Rounding Up Library Porn in Dallas
DALLAS, TX – Looming over the surrounding flatlands along the Trinity River, the sprawling, North-Central Texas metropolis of Dallas is known for stereotypical women with big hair, men with big egos, and commercial endeavors with big dreams.Since a recent Dallas Morning News investigation, it’s also becoming known as a city of big appetites — for porn.
What the Morning News described as an “analysis of Web pages accessed on J. Erik Jonsson Central Library public computers and stored on the city’s computer server” uncovered some unsavory surfing habits among the local populace. City fathers said they’re shocked and appalled and plan to address the “tens of thousands of pornographic Web pages each day [that] flash across the screens of public computers in plain view of any passer-by, from unflappable adults to impressionable children — who may freely access pornography themselves,” according to the Morning News.
“It’s certainly concerning to me. It’s surely not appropriate in a public library, and it’s not a signal we want to send,” Mayor Tom Leppert told the paper. “We want people to come to our libraries and use them for traditional reasons. Viewing this material — it’s clearly not what the computers in the library are there for.”
Deputy Mayor Pro Tem Dwaine Caraway added, “We should look at this situation; we will look at it and we will try to do the necessary things we need to do to ban it as best we can. It makes all the sense in the world that we control access to it — and immediately.”
Other city officials were a bit more forceful in their reactions.
“I’m going to put a stop to this,” District 13 Council Member Mitchell Rasansky told the Morning News. “This is just disgusting. I can’t believe this is happening in our libraries.”
Rasansky said he intends to speak to the city attorney about the matter.

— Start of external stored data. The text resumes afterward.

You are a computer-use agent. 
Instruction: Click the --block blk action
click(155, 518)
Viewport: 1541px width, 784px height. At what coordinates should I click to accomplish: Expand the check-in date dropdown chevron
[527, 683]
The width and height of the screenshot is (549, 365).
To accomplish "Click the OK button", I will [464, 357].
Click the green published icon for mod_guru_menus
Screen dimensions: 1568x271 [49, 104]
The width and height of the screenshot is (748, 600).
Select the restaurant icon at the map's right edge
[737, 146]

What the men found reprehensible was the volume and type of online porn being consumed in the city’s publicly funded facilities. The Morning News claims to have found 5,200 hardcore pornographic Web pages — including some that billed their contents as “merciless scenes of raw, brutal domination” and “unleashed sexual terror” — accessed by users during a 45-minute period on December 19th. According to the paper, the “figure represents about 7.5-percent of the more than 69,000 Web pages accessed on the central library’s public computers during the time period studied.”
But what to do about it? Both Leppert and Caraway conceded filters probably are warranted, but the city manager — a former librarian — said filters are problematic. That’s why the city’s libraries don’t employ them currently.

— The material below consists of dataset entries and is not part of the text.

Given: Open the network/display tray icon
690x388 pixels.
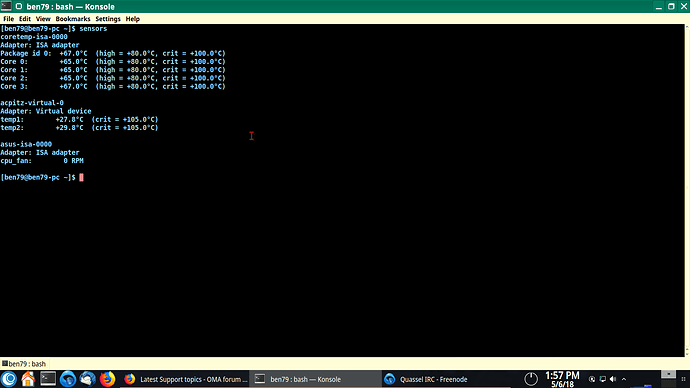Looking at the screenshot, I should [602, 379].
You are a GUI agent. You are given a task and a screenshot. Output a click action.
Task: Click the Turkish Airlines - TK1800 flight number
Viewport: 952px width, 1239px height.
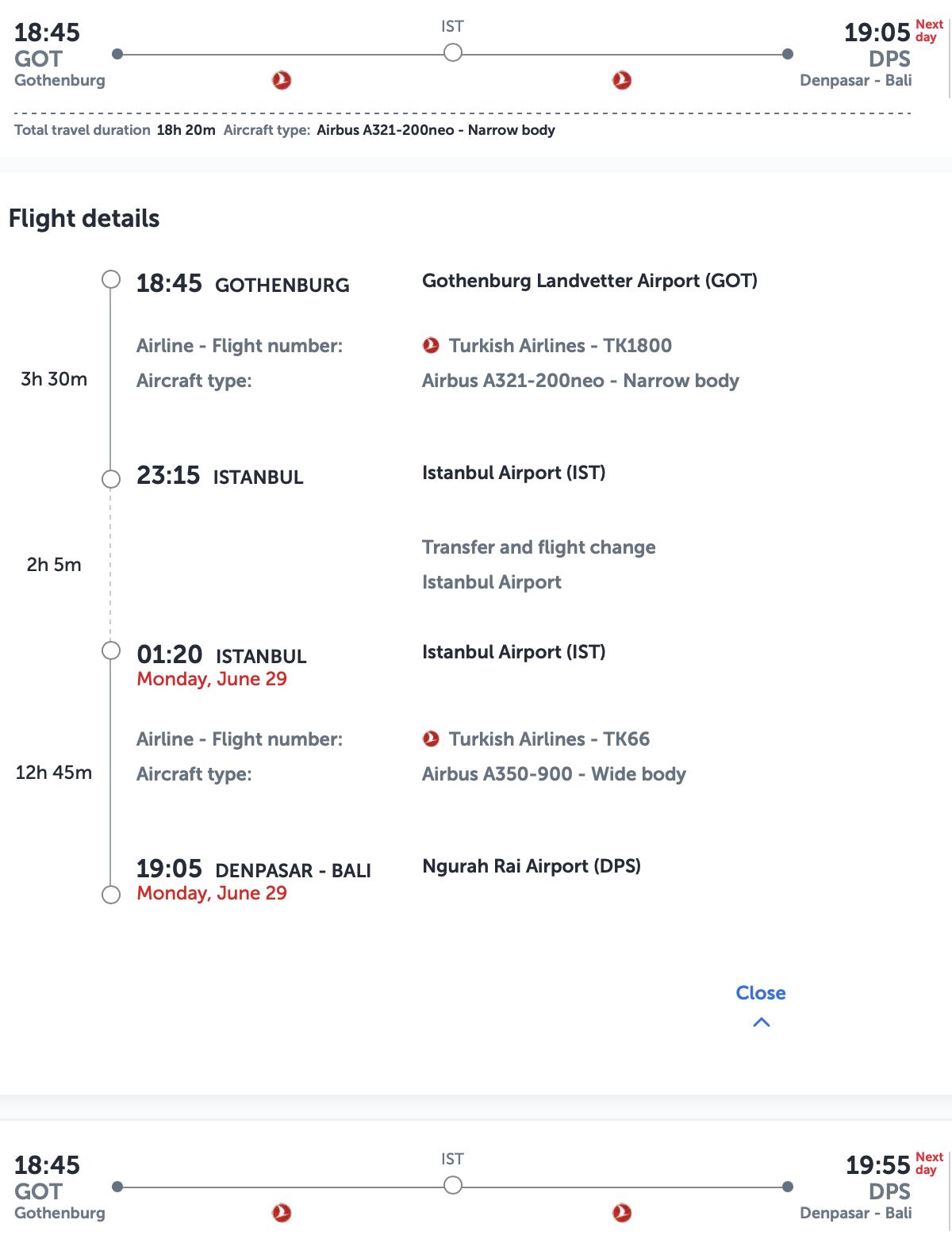[560, 346]
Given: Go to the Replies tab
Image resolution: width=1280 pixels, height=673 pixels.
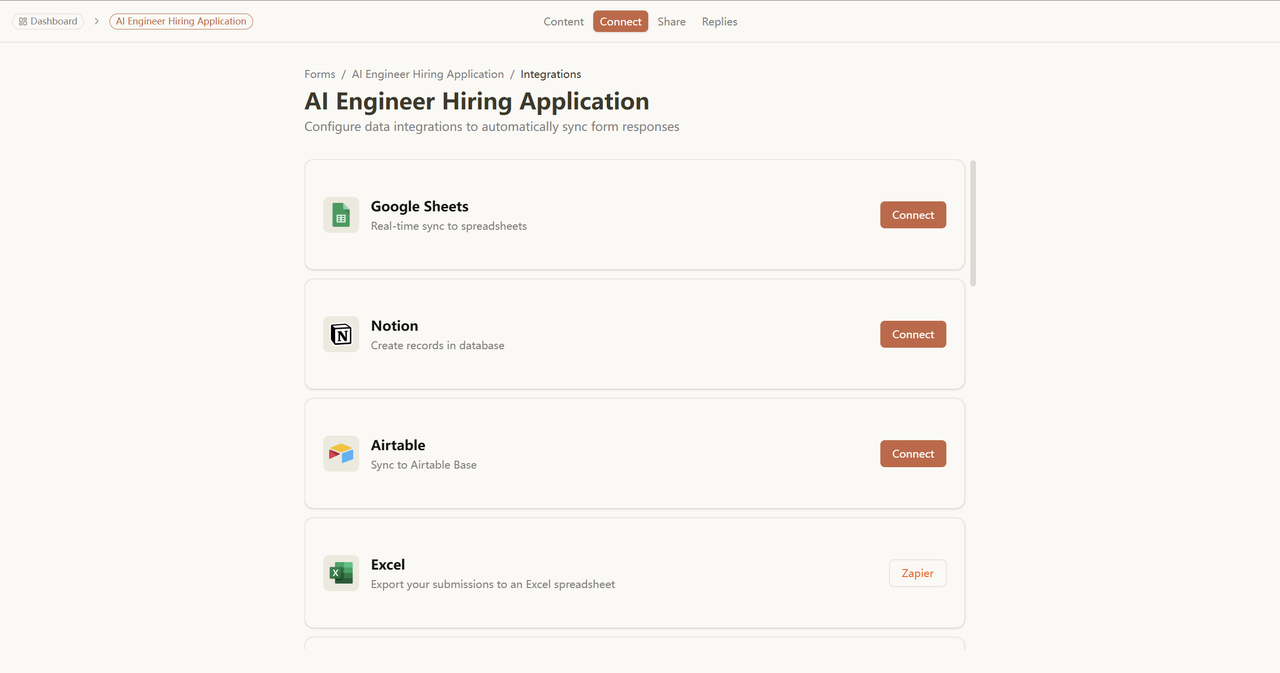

“We don’t think filtering is the answer because of the reasons the American Library Association has outlined,” City Manager Mary Suhm told the paper.
Instead of filters, the ALA recommends public libraries limit access to porn by placing internet-connected computers within clear view of library staff or installing privacy screens that limit the view of a computer monitor only to the person using the machine.
Although Dallas municipal code empowers library officials to terminate the access of anyone using library computers to view material that isn’t “compatible with the mission of the library,” the city doesn’t outlaw surfing pornography outright. State laws prohibit the reckless, intentional display of obscene or offensive materials, but the terms are difficult to define. That may be part of the reason the city hasn’t prosecuted any library patrons for their surfing habits, although officials have expelled 36 people for violating library policies, Suhm noted.
Caraway told the Morning News he suspects the city council will address the matter soon, possibly drawing on the experience and practices of surrounding communities and metropolitan areas in other states. Denton, a mid-sized college town to the north of Dallas, installed library filters three years ago after some patrons complained about others viewing explicit images online. Plano, a wealthy Dallas suburb, employs filters on all but one Internet-connected computer in each of its libraries, but library policy clearly states officials “cannot guarantee that access to sites containing adult entertainment, pornography or illegal activities will be blocked.” Phoenix, AZ, uses filters to block porn and other “objectionable material” from its library computers.